ABOUT THIS EXERCISE. In the material below, the lines to repeat exactly run from the one containing "Viewport: 1247px width, 561px height." to the very last line, both included.

MATERIAL PROVIDED.
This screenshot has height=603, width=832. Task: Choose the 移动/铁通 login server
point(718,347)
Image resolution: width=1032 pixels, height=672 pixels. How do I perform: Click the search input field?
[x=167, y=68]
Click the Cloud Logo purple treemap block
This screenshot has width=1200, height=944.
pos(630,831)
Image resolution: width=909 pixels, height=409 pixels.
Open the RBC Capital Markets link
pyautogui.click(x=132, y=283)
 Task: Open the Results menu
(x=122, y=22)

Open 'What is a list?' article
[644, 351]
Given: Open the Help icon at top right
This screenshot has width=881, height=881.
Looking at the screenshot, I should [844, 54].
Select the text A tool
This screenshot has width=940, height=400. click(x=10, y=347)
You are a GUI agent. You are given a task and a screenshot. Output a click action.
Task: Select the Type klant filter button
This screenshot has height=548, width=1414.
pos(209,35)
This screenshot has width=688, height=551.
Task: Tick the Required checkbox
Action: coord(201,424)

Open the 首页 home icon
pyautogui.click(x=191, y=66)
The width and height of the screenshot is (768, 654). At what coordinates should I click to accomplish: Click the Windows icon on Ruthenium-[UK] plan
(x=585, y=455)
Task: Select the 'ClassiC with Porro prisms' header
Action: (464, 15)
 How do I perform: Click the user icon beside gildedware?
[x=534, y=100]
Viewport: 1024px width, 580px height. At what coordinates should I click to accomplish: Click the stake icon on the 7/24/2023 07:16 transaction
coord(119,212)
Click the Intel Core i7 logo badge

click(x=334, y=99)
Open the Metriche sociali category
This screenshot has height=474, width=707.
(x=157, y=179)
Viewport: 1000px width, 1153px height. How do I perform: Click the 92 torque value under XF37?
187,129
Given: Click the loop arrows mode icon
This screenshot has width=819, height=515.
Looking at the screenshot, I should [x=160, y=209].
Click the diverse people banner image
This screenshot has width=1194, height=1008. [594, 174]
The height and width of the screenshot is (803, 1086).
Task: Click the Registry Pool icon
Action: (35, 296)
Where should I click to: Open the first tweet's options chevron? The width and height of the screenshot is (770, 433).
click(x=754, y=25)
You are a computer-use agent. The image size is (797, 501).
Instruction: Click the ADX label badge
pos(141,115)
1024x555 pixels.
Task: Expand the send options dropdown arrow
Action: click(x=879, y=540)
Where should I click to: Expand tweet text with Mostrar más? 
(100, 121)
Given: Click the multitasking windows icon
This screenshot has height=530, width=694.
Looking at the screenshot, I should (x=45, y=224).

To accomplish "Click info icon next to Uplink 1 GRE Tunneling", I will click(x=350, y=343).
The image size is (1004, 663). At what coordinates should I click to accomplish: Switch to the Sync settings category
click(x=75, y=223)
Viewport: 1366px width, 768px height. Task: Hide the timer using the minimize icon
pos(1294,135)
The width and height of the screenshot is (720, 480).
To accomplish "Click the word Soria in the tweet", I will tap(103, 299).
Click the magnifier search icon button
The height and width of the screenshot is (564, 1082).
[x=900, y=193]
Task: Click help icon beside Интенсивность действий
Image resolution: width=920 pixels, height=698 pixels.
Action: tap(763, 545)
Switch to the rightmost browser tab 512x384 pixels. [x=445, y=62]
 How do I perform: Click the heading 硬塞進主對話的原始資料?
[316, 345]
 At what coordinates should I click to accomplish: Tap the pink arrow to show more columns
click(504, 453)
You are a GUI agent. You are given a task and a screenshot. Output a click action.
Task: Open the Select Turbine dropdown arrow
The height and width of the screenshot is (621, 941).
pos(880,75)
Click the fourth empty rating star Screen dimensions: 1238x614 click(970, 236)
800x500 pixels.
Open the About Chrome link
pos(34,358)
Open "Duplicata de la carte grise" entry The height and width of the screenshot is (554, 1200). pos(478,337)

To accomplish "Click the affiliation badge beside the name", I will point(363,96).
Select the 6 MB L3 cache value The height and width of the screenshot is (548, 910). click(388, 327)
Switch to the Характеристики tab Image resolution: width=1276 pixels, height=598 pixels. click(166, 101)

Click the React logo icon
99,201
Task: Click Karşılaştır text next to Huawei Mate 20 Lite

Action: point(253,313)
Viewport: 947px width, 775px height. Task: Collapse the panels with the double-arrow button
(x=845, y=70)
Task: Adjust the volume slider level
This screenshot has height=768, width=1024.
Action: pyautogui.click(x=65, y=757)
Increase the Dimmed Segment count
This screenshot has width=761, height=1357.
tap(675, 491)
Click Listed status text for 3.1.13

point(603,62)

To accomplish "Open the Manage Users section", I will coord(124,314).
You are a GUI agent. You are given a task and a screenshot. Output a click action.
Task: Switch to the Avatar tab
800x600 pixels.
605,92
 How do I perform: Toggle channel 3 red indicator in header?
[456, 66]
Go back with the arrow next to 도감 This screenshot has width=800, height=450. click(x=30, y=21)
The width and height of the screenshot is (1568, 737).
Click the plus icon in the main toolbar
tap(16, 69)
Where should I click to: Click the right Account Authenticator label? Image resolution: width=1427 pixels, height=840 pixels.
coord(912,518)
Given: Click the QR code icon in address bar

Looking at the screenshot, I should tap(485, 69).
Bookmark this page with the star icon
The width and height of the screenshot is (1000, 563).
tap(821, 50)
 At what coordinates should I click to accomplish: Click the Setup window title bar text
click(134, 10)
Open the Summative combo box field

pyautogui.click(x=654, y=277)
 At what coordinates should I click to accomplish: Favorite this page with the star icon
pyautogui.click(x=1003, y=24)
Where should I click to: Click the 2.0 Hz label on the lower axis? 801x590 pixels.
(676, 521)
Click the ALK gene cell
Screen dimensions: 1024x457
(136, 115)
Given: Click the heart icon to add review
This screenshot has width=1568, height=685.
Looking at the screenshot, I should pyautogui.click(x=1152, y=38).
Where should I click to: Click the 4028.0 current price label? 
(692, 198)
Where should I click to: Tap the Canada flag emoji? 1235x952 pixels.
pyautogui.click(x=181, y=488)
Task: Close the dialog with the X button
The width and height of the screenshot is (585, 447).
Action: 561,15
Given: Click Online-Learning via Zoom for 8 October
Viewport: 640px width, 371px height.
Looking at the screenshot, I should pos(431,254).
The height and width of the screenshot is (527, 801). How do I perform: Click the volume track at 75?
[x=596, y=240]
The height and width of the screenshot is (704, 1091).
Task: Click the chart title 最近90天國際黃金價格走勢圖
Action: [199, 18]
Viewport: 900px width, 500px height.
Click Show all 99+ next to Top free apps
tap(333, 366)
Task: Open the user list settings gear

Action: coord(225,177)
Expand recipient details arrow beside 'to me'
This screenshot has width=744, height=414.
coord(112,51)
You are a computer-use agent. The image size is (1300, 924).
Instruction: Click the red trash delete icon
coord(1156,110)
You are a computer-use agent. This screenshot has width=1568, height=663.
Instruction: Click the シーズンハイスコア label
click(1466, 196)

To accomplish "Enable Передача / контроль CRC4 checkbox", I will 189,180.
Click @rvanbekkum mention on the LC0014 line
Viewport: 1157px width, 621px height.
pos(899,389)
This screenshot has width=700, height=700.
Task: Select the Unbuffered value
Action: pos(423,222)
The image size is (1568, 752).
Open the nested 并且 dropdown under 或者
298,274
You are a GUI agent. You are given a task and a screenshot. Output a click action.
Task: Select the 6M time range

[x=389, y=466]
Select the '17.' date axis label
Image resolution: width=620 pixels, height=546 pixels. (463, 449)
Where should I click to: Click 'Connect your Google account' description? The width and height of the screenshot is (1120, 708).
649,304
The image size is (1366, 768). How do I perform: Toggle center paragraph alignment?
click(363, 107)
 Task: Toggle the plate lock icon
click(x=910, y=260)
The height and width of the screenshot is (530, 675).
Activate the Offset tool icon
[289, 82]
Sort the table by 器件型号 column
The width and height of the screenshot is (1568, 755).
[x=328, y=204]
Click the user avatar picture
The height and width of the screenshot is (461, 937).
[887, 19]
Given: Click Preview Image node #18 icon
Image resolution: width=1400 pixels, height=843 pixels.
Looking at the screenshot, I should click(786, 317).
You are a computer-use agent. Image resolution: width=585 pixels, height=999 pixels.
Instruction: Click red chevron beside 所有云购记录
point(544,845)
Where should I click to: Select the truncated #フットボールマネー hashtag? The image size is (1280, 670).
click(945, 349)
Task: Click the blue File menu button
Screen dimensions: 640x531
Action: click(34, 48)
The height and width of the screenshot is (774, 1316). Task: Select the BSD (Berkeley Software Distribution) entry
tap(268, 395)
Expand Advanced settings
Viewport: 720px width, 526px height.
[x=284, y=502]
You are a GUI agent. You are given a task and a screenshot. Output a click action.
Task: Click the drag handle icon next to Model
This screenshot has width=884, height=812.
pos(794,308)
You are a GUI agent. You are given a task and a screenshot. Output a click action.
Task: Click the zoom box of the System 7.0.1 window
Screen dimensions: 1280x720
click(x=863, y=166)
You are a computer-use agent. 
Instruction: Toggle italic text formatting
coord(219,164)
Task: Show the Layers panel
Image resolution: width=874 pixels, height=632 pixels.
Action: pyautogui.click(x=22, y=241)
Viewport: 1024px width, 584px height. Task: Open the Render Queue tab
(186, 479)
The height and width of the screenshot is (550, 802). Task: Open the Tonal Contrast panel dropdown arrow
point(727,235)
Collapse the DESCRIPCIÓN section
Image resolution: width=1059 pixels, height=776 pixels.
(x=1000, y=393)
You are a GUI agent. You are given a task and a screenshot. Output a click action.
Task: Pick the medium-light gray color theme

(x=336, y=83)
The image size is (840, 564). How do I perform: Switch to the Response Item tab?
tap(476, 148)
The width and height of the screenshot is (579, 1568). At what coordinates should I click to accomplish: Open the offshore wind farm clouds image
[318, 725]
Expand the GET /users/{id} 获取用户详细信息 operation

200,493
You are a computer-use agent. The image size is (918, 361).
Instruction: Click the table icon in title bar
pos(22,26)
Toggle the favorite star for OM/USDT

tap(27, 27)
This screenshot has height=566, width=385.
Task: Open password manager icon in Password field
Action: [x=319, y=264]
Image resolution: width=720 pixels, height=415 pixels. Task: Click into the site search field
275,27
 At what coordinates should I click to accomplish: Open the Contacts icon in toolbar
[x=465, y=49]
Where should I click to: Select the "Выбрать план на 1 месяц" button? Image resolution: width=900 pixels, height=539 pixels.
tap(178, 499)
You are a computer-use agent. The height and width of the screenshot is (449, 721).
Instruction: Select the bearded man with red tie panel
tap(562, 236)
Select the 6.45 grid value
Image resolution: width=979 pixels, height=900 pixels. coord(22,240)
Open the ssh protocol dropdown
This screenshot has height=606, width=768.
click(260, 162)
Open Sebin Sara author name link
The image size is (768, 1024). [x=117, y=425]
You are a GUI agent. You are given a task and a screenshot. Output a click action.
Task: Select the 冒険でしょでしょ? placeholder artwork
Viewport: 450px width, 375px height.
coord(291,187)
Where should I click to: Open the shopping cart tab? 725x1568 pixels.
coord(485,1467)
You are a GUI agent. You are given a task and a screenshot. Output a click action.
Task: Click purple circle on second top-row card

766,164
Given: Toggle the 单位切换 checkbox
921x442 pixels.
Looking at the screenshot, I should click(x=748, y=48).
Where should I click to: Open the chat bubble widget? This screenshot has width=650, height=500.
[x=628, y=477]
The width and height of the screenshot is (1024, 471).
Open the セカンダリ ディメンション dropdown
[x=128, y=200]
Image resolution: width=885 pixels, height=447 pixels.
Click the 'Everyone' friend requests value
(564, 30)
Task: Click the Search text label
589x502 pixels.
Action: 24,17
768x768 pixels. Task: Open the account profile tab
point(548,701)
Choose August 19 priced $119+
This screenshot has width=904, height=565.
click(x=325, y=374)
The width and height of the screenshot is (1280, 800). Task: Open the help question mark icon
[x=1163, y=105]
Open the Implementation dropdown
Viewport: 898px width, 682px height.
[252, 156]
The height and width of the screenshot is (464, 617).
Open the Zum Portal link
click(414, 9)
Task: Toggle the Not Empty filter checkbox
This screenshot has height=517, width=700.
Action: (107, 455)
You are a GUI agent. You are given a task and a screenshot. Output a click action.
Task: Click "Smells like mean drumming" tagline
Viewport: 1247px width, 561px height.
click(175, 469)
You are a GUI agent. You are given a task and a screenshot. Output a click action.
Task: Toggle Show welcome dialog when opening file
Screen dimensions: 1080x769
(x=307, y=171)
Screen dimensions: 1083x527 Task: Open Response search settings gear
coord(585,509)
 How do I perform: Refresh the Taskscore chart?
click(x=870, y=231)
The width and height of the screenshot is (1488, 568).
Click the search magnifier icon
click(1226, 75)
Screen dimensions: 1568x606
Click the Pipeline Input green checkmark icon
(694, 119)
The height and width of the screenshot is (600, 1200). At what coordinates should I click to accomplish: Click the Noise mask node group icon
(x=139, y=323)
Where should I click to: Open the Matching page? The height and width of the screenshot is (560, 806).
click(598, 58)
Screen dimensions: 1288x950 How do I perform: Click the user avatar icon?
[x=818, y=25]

SOLVED PROBLEM.
Viewport: 1247px width, 561px height.
click(175, 469)
You are a GUI agent. You are given a task and a screenshot. Output a click action.
Task: Toggle Show welcome dialog when opening file
Screen dimensions: 1080x769
(x=307, y=171)
Screen dimensions: 1083x527 Task: Open Response search settings gear
coord(585,509)
 How do I perform: Refresh the Taskscore chart?
click(x=870, y=231)
The width and height of the screenshot is (1488, 568).
Click the search magnifier icon
click(1226, 75)
Screen dimensions: 1568x606
Click the Pipeline Input green checkmark icon
(694, 119)
The height and width of the screenshot is (600, 1200). At what coordinates should I click to accomplish: Click the Noise mask node group icon
(x=139, y=323)
Where should I click to: Open the Matching page? The height and width of the screenshot is (560, 806).
click(598, 58)
Screen dimensions: 1288x950 How do I perform: Click the user avatar icon?
[x=818, y=25]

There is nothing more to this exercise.